Judith Wolff lässt nichts auf die EU kommen.Alice Weidel benennt ihr Hauptproblem mit der EU, das „Demokratie-Defizit“, eine Kommission, ein ungewähltes Gremium, das über die Köpfe der gewählten nationalen Parlamente Entscheidungen trifft. Judith Wolff redet sich wieder in Rage (0:40 Min.), sie sieht das nicht so, Weidel ignoriere dies und das ... – ein einziger lauter, feindseliger Wortdurchfall, dann ist die Zeit um.
Auch die junge Frau Wolff ist politisch einschlägig imprägniert.
Geschlagene 10 Minuten dauerten die politischen Monologe (nicht Fragen!) der vier Zuschauer zusammengenommen, Sievers‘ Unterbrechungen nicht mitgezählt. Klar ist: Hier ging es nicht um Erkenntnisgewinn nach dem Motto „Was hat die AfD vor?“, sondern um die Bestätigung der Narrative des Establishments: „Wir brauchen Migration und Fachkräfte“, „Die Energiewende ist gut und macht den Strom billiger“, „Europa steht über deutschen Interessen“. Nicht als solche vorgestellte Aktivisten verbreiteten Propaganda und stahlen wertvolle Sendezeit, um eine Oppositionspolitikerin bloßzustellen. Für keine ihrer Antworten gab es Beifall, stattdessen verschränkte Arme, Kopfschütteln und lautstarke Bekundungen des Missfallens.

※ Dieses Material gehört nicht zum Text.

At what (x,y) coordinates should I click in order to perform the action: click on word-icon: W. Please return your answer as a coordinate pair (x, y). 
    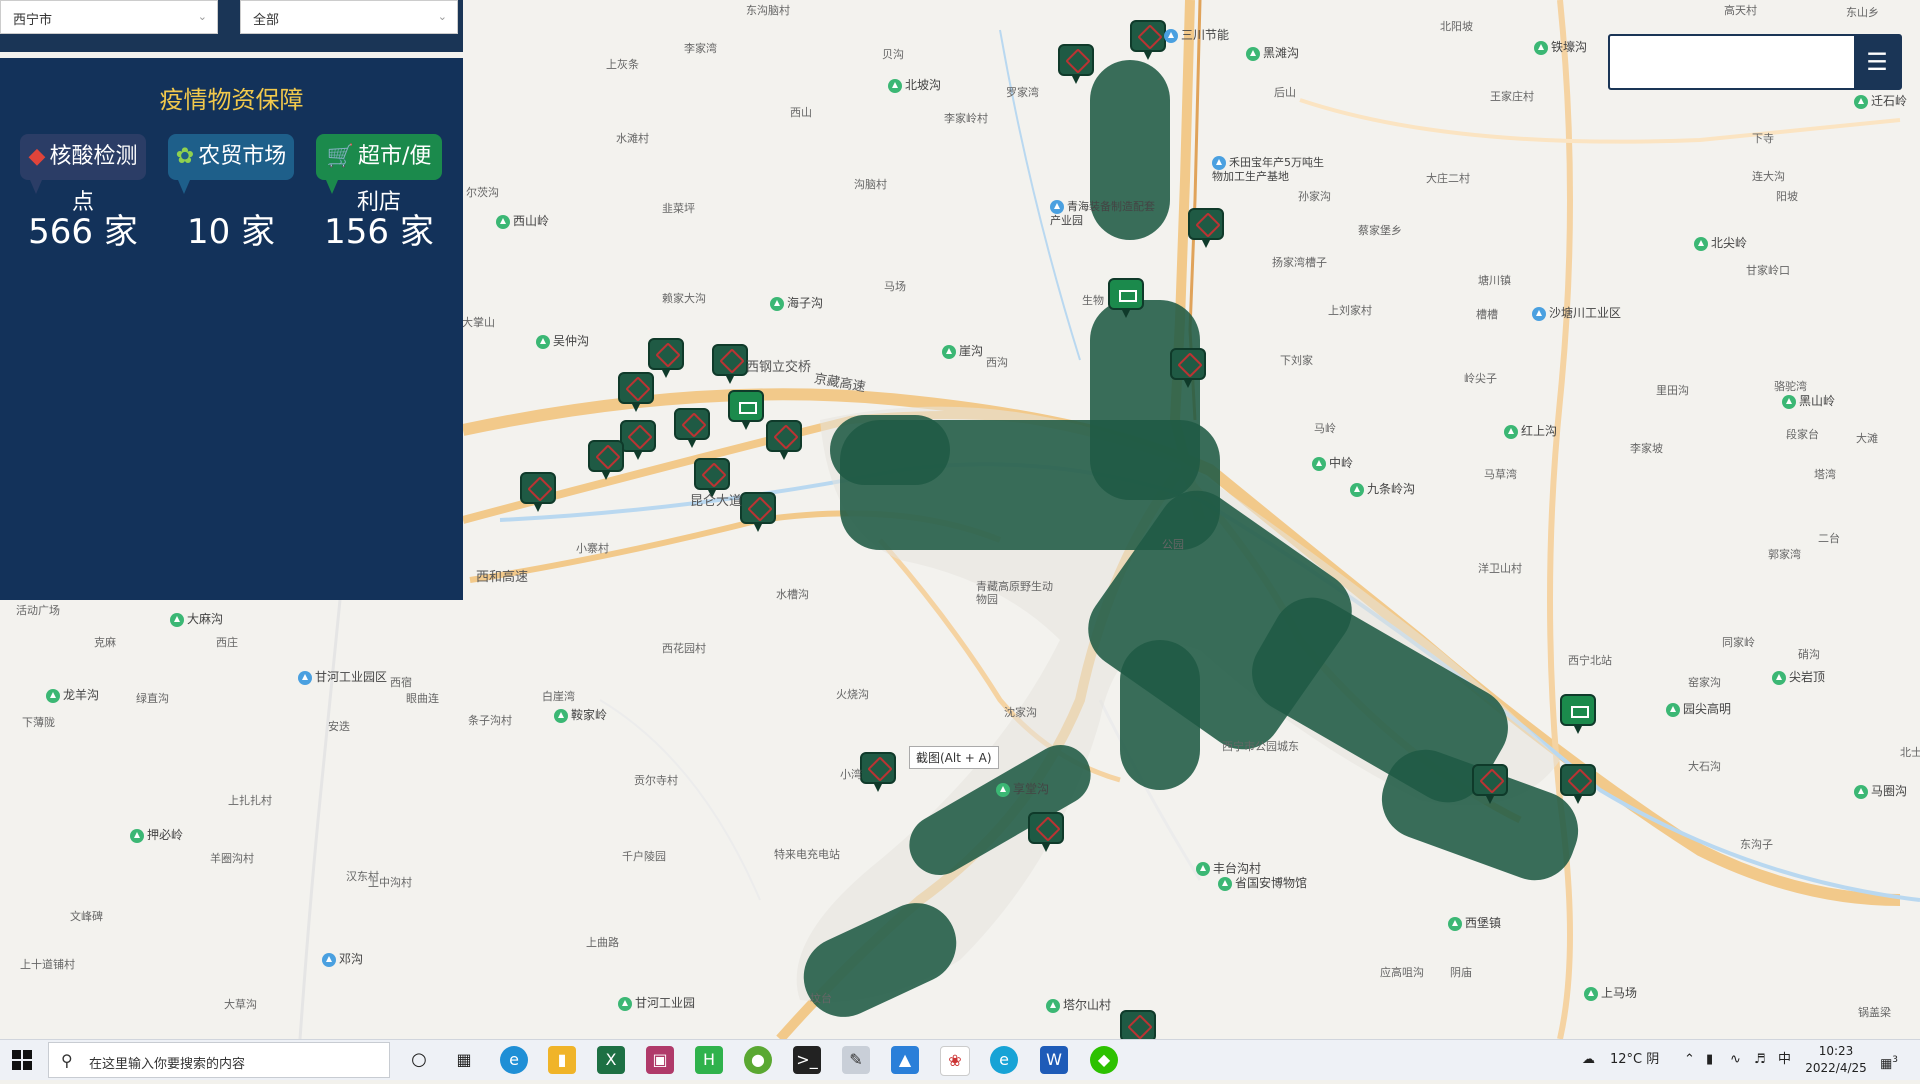
    Looking at the image, I should click on (1054, 1060).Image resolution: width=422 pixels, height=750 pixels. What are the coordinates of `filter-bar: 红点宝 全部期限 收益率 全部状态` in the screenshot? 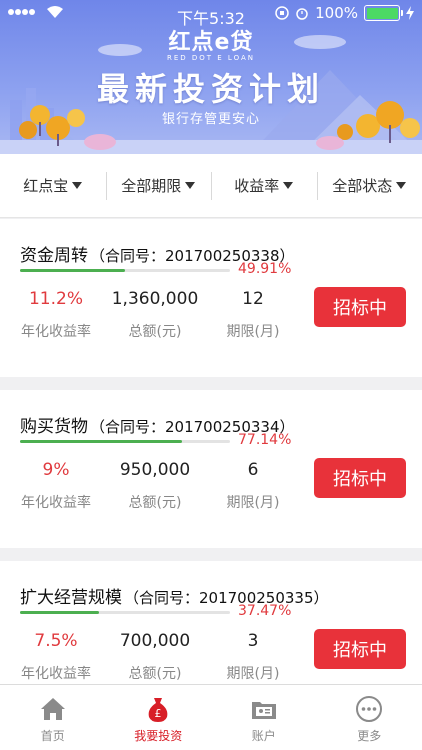 It's located at (211, 186).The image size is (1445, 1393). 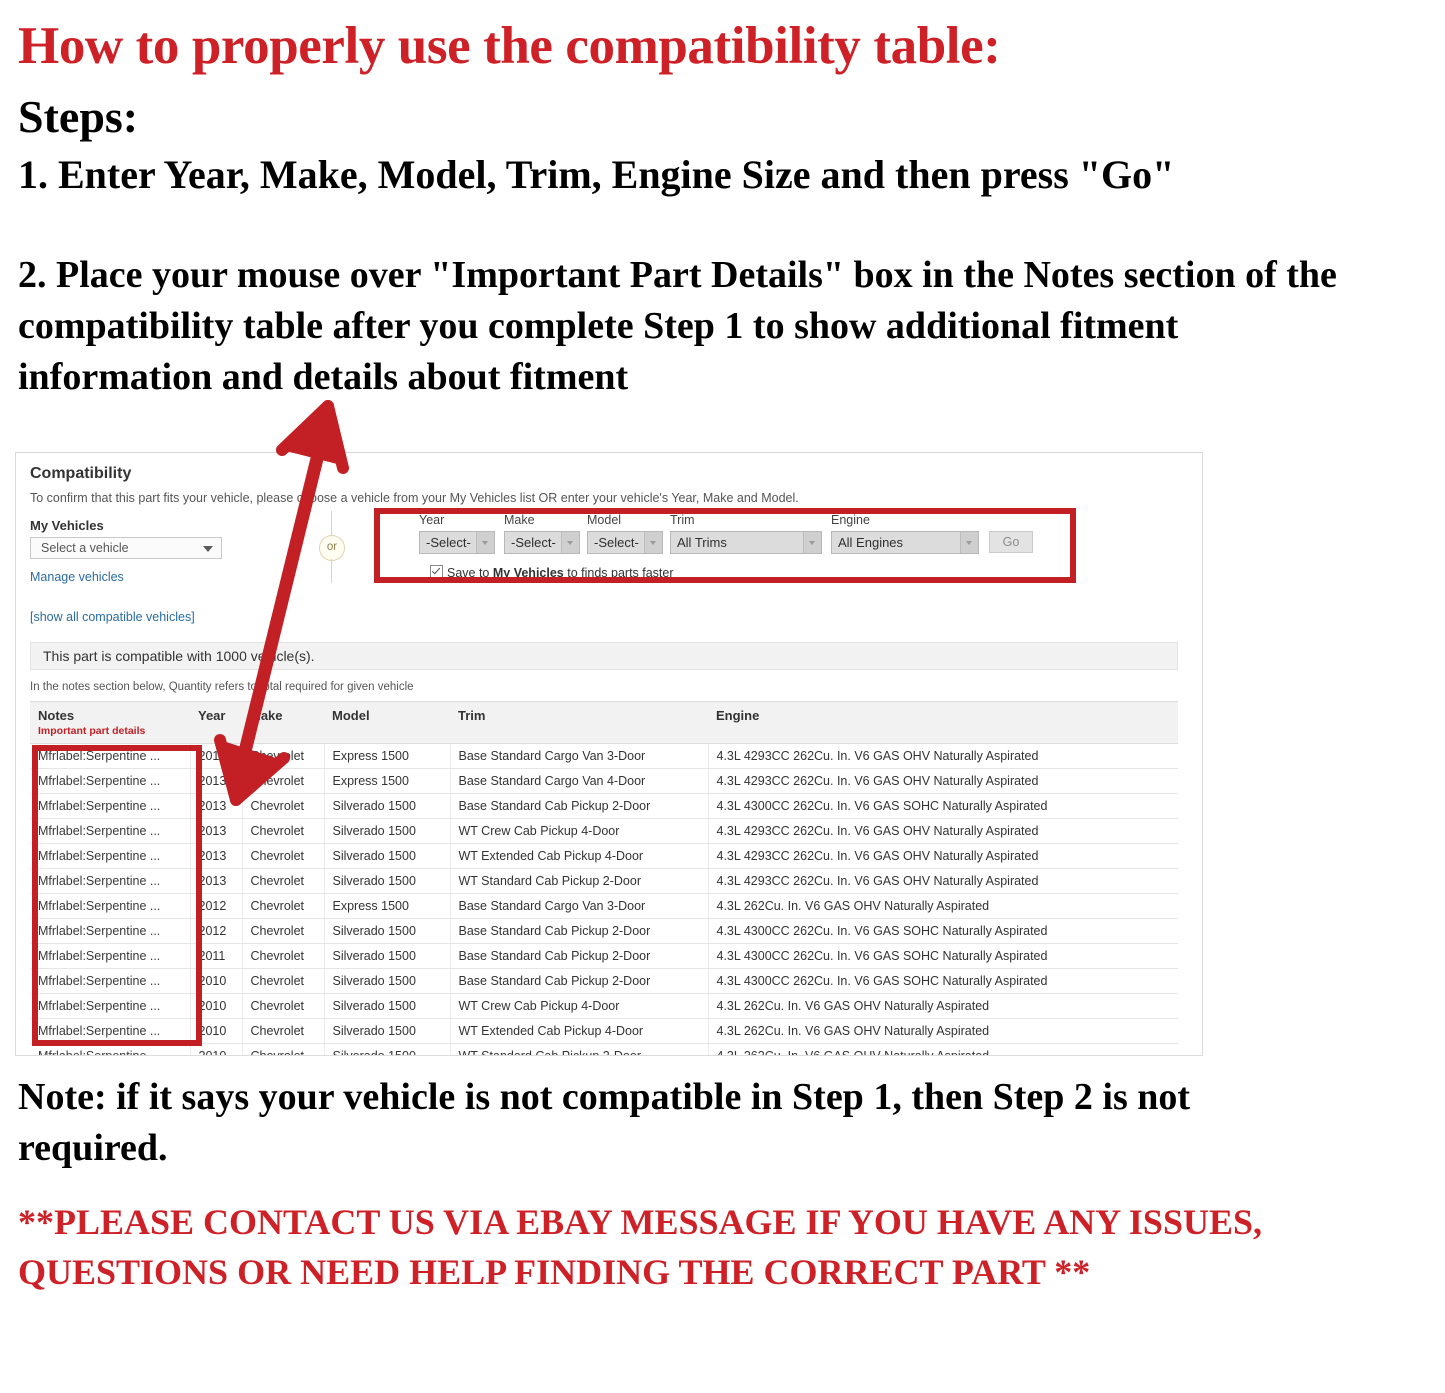 What do you see at coordinates (56, 716) in the screenshot?
I see `notes-header-label: Notes` at bounding box center [56, 716].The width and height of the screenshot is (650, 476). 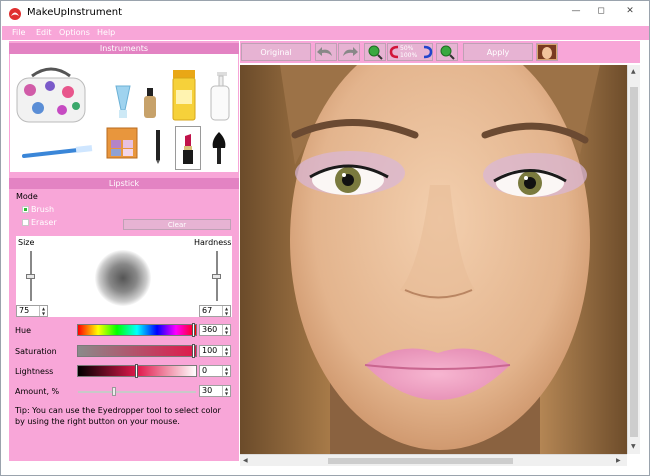 I want to click on title-bar: MakeUpInstrument — ◻ ✕, so click(x=325, y=14).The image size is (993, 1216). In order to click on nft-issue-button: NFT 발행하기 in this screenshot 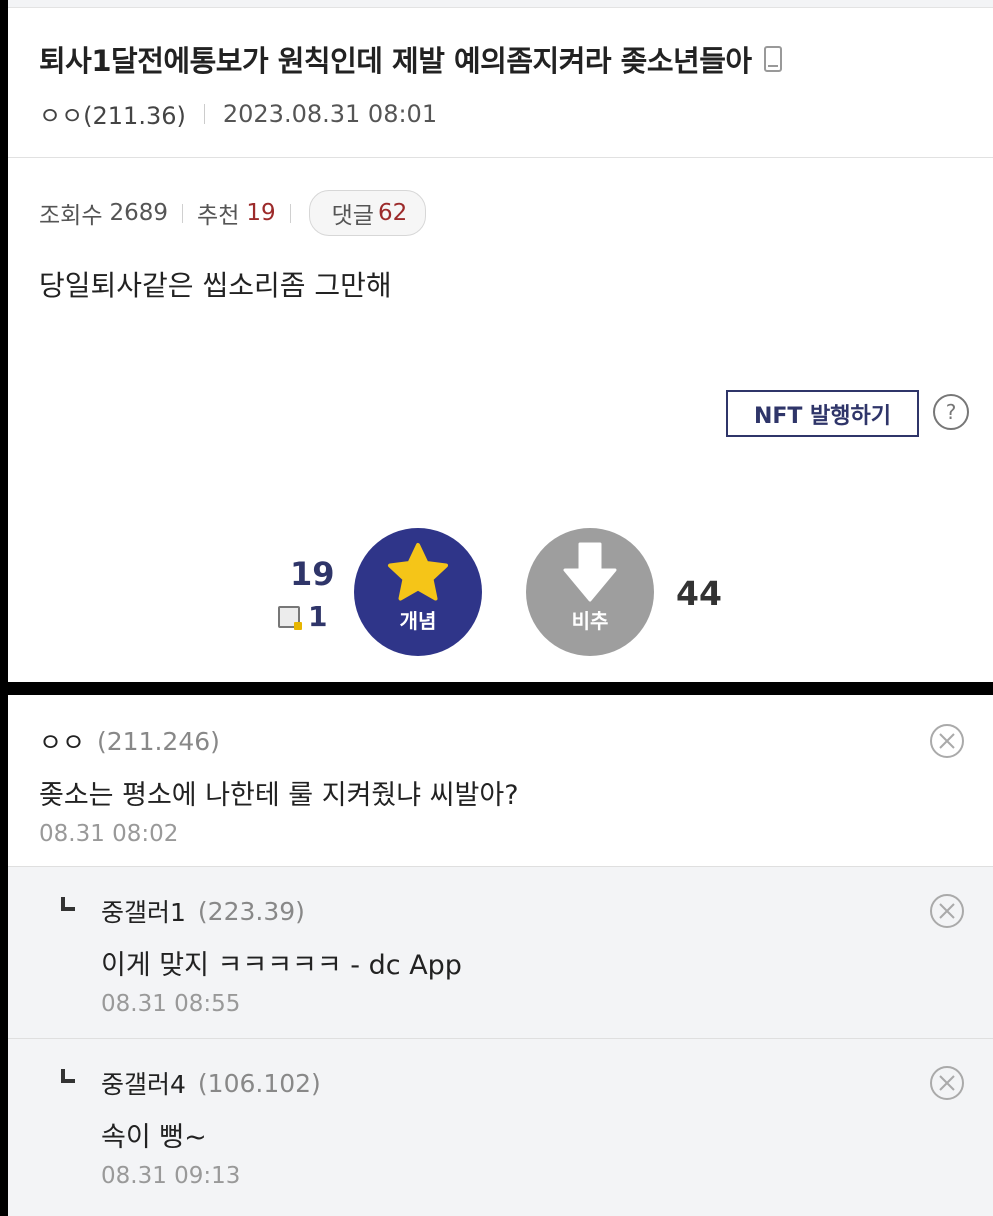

Die andauernde Kritik am Öffentlich-Rechtlichen Rundfunk wird mit solchen schauprozessähnlichen Inszenierungen nur befeuert, aber entweder wird das dort nicht verstanden oder man setzt sich einfach darüber hinweg, weil man sich, mit zehn Milliarden Euro Rundfunkbeitrag jährlich wohlig ausgestattet, am längeren Hebel wähnt. Der Glaubwürdigkeit schaden Veranstaltungen wie diese mehr als es der Gegenwind auf Social Media jemals könnte.